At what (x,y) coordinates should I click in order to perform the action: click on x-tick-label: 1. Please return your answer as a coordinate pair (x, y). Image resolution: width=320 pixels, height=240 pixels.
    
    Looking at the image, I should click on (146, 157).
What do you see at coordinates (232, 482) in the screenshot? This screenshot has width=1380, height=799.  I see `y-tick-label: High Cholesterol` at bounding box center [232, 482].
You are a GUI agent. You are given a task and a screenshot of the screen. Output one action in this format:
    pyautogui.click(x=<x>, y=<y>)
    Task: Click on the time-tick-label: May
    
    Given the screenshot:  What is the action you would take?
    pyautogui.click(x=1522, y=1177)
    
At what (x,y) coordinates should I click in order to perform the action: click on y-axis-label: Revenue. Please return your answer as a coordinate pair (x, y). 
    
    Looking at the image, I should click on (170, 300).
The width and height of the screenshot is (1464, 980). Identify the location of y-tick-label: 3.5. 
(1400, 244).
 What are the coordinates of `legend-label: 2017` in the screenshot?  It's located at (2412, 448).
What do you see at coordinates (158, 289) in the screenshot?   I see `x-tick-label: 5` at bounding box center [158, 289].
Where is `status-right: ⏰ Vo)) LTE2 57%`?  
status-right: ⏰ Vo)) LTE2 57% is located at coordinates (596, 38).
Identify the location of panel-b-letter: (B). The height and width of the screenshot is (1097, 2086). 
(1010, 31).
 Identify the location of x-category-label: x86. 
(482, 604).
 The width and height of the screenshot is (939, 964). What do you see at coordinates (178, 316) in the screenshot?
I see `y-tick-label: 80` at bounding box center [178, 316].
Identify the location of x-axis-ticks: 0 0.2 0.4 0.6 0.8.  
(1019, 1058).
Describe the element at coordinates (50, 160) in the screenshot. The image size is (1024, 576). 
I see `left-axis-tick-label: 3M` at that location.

+++

=== PROBLEM REQUIREMENTS ===
Reproduce all of the entries above line for line, without changing a single character.

=== OUTPUT BELOW ===
At what (x,y) coordinates should I click in order to perform the action: click on x-tick-label: 1. Please return your answer as a coordinate pair (x, y). Image resolution: width=320 pixels, height=240 pixels.
    
    Looking at the image, I should click on (146, 157).
What do you see at coordinates (232, 482) in the screenshot? This screenshot has width=1380, height=799.  I see `y-tick-label: High Cholesterol` at bounding box center [232, 482].
You are a GUI agent. You are given a task and a screenshot of the screen. Output one action in this format:
    pyautogui.click(x=<x>, y=<y>)
    Task: Click on the time-tick-label: May
    
    Given the screenshot:  What is the action you would take?
    pyautogui.click(x=1522, y=1177)
    
At what (x,y) coordinates should I click in order to perform the action: click on y-axis-label: Revenue. Please return your answer as a coordinate pair (x, y). 
    
    Looking at the image, I should click on (170, 300).
The width and height of the screenshot is (1464, 980). Identify the location of y-tick-label: 3.5. 
(1400, 244).
 What are the coordinates of `legend-label: 2017` in the screenshot?  It's located at (2412, 448).
What do you see at coordinates (158, 289) in the screenshot?   I see `x-tick-label: 5` at bounding box center [158, 289].
Where is `status-right: ⏰ Vo)) LTE2 57%`?  
status-right: ⏰ Vo)) LTE2 57% is located at coordinates (596, 38).
Identify the location of panel-b-letter: (B). The height and width of the screenshot is (1097, 2086). 
(1010, 31).
 Identify the location of x-category-label: x86. 
(482, 604).
 The width and height of the screenshot is (939, 964). What do you see at coordinates (178, 316) in the screenshot?
I see `y-tick-label: 80` at bounding box center [178, 316].
Identify the location of x-axis-ticks: 0 0.2 0.4 0.6 0.8.  
(1019, 1058).
Describe the element at coordinates (50, 160) in the screenshot. The image size is (1024, 576). 
I see `left-axis-tick-label: 3M` at that location.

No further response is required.